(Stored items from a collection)
--------

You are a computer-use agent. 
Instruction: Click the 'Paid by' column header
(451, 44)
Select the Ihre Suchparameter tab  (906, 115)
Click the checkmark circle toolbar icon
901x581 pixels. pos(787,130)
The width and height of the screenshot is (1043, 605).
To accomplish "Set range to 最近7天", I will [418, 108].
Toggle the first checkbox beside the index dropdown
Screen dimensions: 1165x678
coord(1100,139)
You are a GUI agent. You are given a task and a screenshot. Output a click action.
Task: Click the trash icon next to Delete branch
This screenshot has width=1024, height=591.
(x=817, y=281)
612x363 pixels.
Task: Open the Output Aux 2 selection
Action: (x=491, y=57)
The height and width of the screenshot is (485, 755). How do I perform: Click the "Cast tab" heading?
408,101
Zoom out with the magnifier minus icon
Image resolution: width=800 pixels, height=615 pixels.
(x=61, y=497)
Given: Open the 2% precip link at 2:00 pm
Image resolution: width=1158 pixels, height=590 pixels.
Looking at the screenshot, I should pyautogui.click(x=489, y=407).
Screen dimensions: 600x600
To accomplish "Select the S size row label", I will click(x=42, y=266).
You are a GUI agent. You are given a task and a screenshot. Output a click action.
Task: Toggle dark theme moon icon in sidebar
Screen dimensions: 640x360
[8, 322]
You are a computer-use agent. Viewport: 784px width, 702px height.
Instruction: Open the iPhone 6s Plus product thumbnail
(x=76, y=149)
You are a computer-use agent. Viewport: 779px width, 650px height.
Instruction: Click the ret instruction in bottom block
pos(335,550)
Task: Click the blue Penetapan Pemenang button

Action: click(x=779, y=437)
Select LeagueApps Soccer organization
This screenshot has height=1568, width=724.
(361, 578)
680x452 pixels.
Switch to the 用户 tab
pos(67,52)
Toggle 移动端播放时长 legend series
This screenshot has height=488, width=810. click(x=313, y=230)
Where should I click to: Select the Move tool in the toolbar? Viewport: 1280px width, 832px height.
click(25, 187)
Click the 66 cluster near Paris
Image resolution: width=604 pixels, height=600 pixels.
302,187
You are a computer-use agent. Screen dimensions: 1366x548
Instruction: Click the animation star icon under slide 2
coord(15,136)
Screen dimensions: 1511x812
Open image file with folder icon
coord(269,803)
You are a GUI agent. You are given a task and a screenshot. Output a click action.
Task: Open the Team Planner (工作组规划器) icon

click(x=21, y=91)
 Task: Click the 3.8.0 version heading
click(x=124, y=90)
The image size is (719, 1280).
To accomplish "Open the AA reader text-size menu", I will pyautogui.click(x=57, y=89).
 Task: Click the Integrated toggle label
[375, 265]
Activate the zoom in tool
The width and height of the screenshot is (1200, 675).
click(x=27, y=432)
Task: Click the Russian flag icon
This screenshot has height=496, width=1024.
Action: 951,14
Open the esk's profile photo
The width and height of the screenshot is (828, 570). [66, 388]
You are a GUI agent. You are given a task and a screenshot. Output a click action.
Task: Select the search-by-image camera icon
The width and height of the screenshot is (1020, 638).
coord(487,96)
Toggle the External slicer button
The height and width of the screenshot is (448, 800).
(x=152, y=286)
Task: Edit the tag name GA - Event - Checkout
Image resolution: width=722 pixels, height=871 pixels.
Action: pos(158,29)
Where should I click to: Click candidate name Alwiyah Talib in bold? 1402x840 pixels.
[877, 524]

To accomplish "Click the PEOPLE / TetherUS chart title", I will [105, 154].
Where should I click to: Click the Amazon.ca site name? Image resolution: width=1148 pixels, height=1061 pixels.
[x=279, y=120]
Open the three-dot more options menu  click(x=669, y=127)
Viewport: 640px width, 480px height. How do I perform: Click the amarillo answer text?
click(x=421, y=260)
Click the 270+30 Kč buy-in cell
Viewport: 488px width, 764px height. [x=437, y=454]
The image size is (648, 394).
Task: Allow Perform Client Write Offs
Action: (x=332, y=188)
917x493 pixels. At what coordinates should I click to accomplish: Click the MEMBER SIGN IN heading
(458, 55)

--------

**WHAT TO PRODUCE**
Return all of the data precisely as it appears.

**EXERCISE RESULT**
You are a computer-use agent. 
Instruction: Click the 'Paid by' column header
(451, 44)
Select the Ihre Suchparameter tab  (906, 115)
Click the checkmark circle toolbar icon
901x581 pixels. pos(787,130)
The width and height of the screenshot is (1043, 605).
To accomplish "Set range to 最近7天", I will [418, 108].
Toggle the first checkbox beside the index dropdown
Screen dimensions: 1165x678
coord(1100,139)
You are a GUI agent. You are given a task and a screenshot. Output a click action.
Task: Click the trash icon next to Delete branch
This screenshot has width=1024, height=591.
(x=817, y=281)
612x363 pixels.
Task: Open the Output Aux 2 selection
Action: (x=491, y=57)
The height and width of the screenshot is (485, 755). How do I perform: Click the "Cast tab" heading?
408,101
Zoom out with the magnifier minus icon
Image resolution: width=800 pixels, height=615 pixels.
(x=61, y=497)
Given: Open the 2% precip link at 2:00 pm
Image resolution: width=1158 pixels, height=590 pixels.
Looking at the screenshot, I should pyautogui.click(x=489, y=407).
Screen dimensions: 600x600
To accomplish "Select the S size row label", I will click(x=42, y=266).
You are a GUI agent. You are given a task and a screenshot. Output a click action.
Task: Toggle dark theme moon icon in sidebar
Screen dimensions: 640x360
[8, 322]
You are a computer-use agent. Viewport: 784px width, 702px height.
Instruction: Open the iPhone 6s Plus product thumbnail
(x=76, y=149)
You are a computer-use agent. Viewport: 779px width, 650px height.
Instruction: Click the ret instruction in bottom block
pos(335,550)
Task: Click the blue Penetapan Pemenang button

Action: click(x=779, y=437)
Select LeagueApps Soccer organization
This screenshot has height=1568, width=724.
(361, 578)
680x452 pixels.
Switch to the 用户 tab
pos(67,52)
Toggle 移动端播放时长 legend series
This screenshot has height=488, width=810. click(x=313, y=230)
Where should I click to: Select the Move tool in the toolbar? Viewport: 1280px width, 832px height.
click(25, 187)
Click the 66 cluster near Paris
Image resolution: width=604 pixels, height=600 pixels.
302,187
You are a computer-use agent. Screen dimensions: 1366x548
Instruction: Click the animation star icon under slide 2
coord(15,136)
Screen dimensions: 1511x812
Open image file with folder icon
coord(269,803)
You are a GUI agent. You are given a task and a screenshot. Output a click action.
Task: Open the Team Planner (工作组规划器) icon

click(x=21, y=91)
 Task: Click the 3.8.0 version heading
click(x=124, y=90)
The image size is (719, 1280).
To accomplish "Open the AA reader text-size menu", I will pyautogui.click(x=57, y=89).
 Task: Click the Integrated toggle label
[375, 265]
Activate the zoom in tool
The width and height of the screenshot is (1200, 675).
click(x=27, y=432)
Task: Click the Russian flag icon
This screenshot has height=496, width=1024.
Action: 951,14
Open the esk's profile photo
The width and height of the screenshot is (828, 570). [66, 388]
You are a GUI agent. You are given a task and a screenshot. Output a click action.
Task: Select the search-by-image camera icon
The width and height of the screenshot is (1020, 638).
coord(487,96)
Toggle the External slicer button
The height and width of the screenshot is (448, 800).
(x=152, y=286)
Task: Edit the tag name GA - Event - Checkout
Image resolution: width=722 pixels, height=871 pixels.
Action: pos(158,29)
Where should I click to: Click candidate name Alwiyah Talib in bold? 1402x840 pixels.
[877, 524]

To accomplish "Click the PEOPLE / TetherUS chart title", I will [105, 154].
Where should I click to: Click the Amazon.ca site name? Image resolution: width=1148 pixels, height=1061 pixels.
[x=279, y=120]
Open the three-dot more options menu  click(x=669, y=127)
Viewport: 640px width, 480px height. How do I perform: Click the amarillo answer text?
click(x=421, y=260)
Click the 270+30 Kč buy-in cell
Viewport: 488px width, 764px height. [x=437, y=454]
The image size is (648, 394).
Task: Allow Perform Client Write Offs
Action: (x=332, y=188)
917x493 pixels. At what coordinates should I click to accomplish: Click the MEMBER SIGN IN heading
(458, 55)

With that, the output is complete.